# xacd missing wire transfer



## noctilux (Mar 23, 2007)

I ordered some titanium mtb fork and other titanium bike parts from X'ian Changda Titanium Products Ltd, aka XACD, I made a wire transfer and according to my bank, XACD already received the wire transfer ( c/o Bank Of China Shaanxi Branch). I am worried because according to Mr. Porter, the Chinese guy that works there, they have not received any wire transfer. I verified the transaction through American Express New York, and they showed me a proof that the wire transfer was already credited to the company name and account number of X'ian Changda Titanium within 24 hours  Is this another Chinese scam and fraudulent transaction? :mad2: :cryin: :shocked: Be Warned My Fellow Cyclist !
Never Deal with the Chinese especially through e-commerce. Patronize our very own MADE IN AMERICA.


----------



## [email protected] (Jan 17, 2006)

Hey Nightlight,
Let us know how you made out with this, would you? In the midst of tweaking a drawing from XACD, so am interested in how this one turns out. Post pics of the bike when you get it (fingers crossed for ya).


----------



## noctilux (Mar 23, 2007)

I hope it does not break. Finally, XACD got the wire transfer, and hope the build quality will be good. :idea:


----------



## timdb88 (Mar 23, 2007)

HOW WAS THE FRAME.
I TRIED TO ORDER FROM XACD, but this Porter guy is unreal. First he sends a price list only if you order a minimum of 25 (frames, cranks, etc.) So when he finally tells you the price is actually $110 more, then he tries to charge you extrra for custom and then another $15 everytime you make a change before you even wire him the money!!!
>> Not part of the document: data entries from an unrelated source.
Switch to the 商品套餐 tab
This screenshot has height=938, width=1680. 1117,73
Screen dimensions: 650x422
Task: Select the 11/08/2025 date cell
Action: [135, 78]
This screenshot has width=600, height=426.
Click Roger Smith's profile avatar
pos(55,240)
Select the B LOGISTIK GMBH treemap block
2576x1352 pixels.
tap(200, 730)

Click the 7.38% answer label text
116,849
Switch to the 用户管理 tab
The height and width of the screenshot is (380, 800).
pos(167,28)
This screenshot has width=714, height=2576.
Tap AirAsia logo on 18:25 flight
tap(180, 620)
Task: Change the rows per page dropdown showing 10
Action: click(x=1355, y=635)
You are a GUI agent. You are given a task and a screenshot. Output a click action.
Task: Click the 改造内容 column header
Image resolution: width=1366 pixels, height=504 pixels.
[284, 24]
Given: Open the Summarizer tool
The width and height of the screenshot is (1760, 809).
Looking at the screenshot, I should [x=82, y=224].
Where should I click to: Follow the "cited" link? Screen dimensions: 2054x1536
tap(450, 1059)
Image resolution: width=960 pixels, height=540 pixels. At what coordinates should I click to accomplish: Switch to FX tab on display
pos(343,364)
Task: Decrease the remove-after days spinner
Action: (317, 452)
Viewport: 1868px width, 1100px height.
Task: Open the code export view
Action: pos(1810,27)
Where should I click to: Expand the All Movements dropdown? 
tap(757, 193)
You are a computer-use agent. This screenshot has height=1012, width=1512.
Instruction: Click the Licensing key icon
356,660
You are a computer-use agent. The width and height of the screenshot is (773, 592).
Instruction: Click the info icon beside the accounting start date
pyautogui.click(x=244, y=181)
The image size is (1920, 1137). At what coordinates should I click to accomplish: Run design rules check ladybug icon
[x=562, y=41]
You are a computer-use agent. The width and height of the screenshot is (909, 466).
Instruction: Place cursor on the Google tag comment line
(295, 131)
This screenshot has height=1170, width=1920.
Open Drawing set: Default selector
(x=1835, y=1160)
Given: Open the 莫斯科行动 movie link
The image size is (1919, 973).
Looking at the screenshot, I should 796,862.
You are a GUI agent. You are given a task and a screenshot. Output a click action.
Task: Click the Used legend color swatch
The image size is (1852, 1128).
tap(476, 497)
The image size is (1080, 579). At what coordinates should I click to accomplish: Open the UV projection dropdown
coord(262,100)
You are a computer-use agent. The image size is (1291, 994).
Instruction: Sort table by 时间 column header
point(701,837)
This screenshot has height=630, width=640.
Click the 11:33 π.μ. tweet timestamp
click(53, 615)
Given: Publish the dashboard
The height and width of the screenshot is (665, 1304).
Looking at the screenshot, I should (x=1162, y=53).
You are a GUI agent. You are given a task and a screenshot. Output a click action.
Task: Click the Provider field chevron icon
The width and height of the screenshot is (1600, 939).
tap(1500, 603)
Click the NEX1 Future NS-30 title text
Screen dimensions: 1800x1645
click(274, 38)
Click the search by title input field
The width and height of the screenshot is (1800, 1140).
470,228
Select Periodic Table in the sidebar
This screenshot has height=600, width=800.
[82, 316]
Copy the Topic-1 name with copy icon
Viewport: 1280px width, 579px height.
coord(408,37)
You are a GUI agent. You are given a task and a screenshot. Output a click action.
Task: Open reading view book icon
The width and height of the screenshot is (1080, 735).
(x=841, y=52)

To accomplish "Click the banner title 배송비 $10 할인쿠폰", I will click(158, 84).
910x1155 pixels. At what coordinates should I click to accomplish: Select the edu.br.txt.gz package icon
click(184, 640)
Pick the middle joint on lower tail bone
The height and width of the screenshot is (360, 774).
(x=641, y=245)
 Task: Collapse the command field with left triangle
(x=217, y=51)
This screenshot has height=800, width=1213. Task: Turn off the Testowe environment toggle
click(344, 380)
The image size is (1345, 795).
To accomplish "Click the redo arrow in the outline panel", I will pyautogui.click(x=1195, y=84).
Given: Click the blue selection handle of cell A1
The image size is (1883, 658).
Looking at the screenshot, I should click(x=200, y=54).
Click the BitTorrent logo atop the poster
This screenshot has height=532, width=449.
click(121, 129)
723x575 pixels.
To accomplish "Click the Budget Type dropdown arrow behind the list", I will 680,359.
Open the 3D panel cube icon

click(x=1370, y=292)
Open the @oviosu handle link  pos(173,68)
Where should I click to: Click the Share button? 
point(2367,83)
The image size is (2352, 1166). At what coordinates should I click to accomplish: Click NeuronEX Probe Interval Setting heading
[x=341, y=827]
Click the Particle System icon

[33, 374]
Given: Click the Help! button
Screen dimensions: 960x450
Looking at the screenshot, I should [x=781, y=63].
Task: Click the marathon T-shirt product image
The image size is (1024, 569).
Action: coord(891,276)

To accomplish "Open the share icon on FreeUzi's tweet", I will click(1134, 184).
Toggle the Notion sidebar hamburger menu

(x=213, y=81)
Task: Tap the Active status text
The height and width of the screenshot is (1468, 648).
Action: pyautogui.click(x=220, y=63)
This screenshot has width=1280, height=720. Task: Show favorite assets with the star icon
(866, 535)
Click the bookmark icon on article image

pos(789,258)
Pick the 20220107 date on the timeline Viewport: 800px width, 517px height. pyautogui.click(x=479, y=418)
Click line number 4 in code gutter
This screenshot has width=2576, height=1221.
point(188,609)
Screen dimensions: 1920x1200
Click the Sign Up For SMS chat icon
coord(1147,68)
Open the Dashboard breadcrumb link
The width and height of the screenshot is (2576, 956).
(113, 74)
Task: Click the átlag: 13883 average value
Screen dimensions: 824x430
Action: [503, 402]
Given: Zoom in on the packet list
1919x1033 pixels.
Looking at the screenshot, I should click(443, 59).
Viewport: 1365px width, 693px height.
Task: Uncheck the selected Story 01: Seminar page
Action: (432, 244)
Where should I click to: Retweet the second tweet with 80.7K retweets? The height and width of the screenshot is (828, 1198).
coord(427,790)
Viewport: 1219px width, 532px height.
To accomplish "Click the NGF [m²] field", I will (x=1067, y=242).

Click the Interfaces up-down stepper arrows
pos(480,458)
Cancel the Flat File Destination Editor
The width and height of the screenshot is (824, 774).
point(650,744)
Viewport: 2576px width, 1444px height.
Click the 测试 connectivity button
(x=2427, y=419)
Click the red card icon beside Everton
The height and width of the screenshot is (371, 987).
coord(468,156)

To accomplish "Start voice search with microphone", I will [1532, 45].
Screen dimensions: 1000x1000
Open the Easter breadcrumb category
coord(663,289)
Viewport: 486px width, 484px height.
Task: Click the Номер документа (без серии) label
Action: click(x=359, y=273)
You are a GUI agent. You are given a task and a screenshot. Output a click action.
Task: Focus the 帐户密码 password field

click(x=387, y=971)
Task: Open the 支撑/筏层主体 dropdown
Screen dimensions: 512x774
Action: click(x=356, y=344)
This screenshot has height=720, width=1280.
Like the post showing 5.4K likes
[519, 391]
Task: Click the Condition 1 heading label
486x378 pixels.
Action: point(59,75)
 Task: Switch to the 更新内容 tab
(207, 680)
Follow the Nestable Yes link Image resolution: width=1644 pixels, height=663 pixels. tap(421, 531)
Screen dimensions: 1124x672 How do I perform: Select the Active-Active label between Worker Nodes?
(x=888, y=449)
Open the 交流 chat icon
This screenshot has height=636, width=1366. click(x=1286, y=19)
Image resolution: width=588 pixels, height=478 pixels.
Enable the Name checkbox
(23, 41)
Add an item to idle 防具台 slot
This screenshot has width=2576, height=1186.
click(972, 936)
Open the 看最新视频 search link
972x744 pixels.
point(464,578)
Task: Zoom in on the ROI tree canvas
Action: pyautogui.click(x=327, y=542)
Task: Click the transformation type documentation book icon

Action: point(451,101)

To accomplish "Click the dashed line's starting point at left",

Then he continues to send you the last email you had with him every other day, and if you don't respond to him within a week, he calls me a "GREAT CHEATER". Because I made him waste his time. I told him that for a person who hasn't even finalize the design and sent him the money and he hasn't even raised a welder yet, he has no right to keep adding $15. Anyway the communication deteriorated to pint where we were exchanging insults. Afterwards I showed the emails to my riding dudes and they all had a good laugh. They all thought he acted like a five year old. 

If I am going to buy Chinese, I'll stay with the Hi-Light brand, better made and finish. A little more money, but at least you don't have to deal with an immature person.


----------



## Dumb Blond Gurl (Apr 26, 2011)

Porter Du is Great! The whole process was wonderful. I "commissioned" the construction of two frames, a 29er and a road frame. I paid less than the same price I'd pay for one single Moots frame... My Moots frames are great ... But I am extremely pleased with XI'AN, Porter Du and my custom titanium bicycle frames made in China! Highly recommended, you will not regret the purchase.


----------